« Les collectivités ne contribuent pas à l’endettement du pays »
Le débat d’orientation budgétaire de l’exercice 2026 d’Amiens Métropole s’est tenu le 18 décembre, dans un contexte national incertain.
d’après l’Insee (comptes nationaux base 2020) jusqu’en 2024 (avril 2025).
07.01.2026
JDA 1139
La démarche est nécessaire pour pouvoir voter le budget début 2026. Discussion préalable non soumise au vote, le débat d’orientation budgétaire d’Amiens Métropole s’est déroulé lors du dernier conseil métropolitain de l’année 2025, le 18 décembre. Mais sans certitudes quant aux implications de la loi de finances (le budget national) 2026 sur les deniers de la collectivité. Néanmoins, le président d’Amiens Métropole, Alain Gest, a affirmé sa volonté d’aller au bout de la programmation pluriannuelle des investissements (PPI) 2022-2026 pour « achever nos actions annoncées ».
Atteinte à la décentralisation
Les prémices de la loi de finances font craindre « une perte de 9 millions d’euros » pour la collectivité.
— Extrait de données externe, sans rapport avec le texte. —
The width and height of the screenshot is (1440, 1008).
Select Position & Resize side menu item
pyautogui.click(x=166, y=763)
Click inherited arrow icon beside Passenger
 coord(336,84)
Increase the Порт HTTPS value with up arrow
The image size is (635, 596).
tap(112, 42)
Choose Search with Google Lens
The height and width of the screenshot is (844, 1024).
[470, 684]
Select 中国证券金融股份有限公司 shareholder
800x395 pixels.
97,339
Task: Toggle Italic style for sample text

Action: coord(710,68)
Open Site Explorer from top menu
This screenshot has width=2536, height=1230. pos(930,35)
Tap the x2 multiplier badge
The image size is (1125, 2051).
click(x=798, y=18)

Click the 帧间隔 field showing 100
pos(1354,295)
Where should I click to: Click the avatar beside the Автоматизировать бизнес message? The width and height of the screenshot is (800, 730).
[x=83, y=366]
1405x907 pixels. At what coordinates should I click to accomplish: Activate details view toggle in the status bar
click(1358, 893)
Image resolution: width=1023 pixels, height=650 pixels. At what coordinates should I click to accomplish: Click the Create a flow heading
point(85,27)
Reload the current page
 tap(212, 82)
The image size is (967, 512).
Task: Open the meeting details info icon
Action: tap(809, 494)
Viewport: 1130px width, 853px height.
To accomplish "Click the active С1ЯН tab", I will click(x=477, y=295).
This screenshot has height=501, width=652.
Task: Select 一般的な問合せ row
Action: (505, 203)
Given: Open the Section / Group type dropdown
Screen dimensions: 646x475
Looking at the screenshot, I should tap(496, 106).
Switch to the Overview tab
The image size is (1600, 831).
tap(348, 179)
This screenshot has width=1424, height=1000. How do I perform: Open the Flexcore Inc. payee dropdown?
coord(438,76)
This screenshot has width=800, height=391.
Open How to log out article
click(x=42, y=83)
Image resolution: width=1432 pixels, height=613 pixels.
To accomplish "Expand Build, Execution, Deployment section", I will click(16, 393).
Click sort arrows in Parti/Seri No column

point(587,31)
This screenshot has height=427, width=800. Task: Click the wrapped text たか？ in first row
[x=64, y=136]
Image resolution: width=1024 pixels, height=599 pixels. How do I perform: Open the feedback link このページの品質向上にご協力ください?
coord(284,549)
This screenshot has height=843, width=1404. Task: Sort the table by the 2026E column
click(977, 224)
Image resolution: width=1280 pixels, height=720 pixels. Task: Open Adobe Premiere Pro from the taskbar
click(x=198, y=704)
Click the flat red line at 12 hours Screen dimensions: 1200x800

Alain Gest y perçoit « une réelle atteinte à la décentralisation, à l’autonomie des collectivités ». Il a ainsi souligné que ces dernières « ne contribuent pas à l’endettement du pays » (leurs dettes représentent environ 10 % du PIB, un niveau stable depuis quarante ans, cf. graphique ci-dessus). Et qu’en conséquence, « les élus locaux sont confrontés à une situation dont ils ne sont pas responsables ». Pour Amiens Métropole, cette situation se traduit par une « nécessaire maîtrise des dépenses de fonctionnement », a également pointé son président. D’autant que les autres collectivités comme la Région ou le Département, qui sont ses partenaires financiers dans de nombreuses opérations, sont confrontées aux « mêmes problématiques ». Néanmoins, forte de « fondamentaux solides » (un endettement maîtrisé, une épargne de gestion d’environ 30 millions d’euros), la communauté d’agglomération reste en mesure de « maintenir l’investissement. Car l’investissement, c’est de l’activité. Et l’activité, de l’emploi ».
Impôts : pas de hausse des taux
Environ 44 millions d’euros d’investissements devraient ainsi être réalisés en 2026. Et l’aide aux associations, aux acteurs culturels et sportifs, ne faiblira pas. « Amiens Métropole maintient son soutien, là où d’autres collectivités s’en servent de variable d’ajustement budgétaire », a tenu à préciser Pierre Savreux, le vice-président délégué à la culture. Concernant les taux d’imposition, il est prévu de « ne toujours pas les augmenter », a rappelé Alain Gest. Fixer ces taux est la seule marge de manœuvre de la collectivité en la matière. Les bases d’imposition, elles, sont révisées par l’État.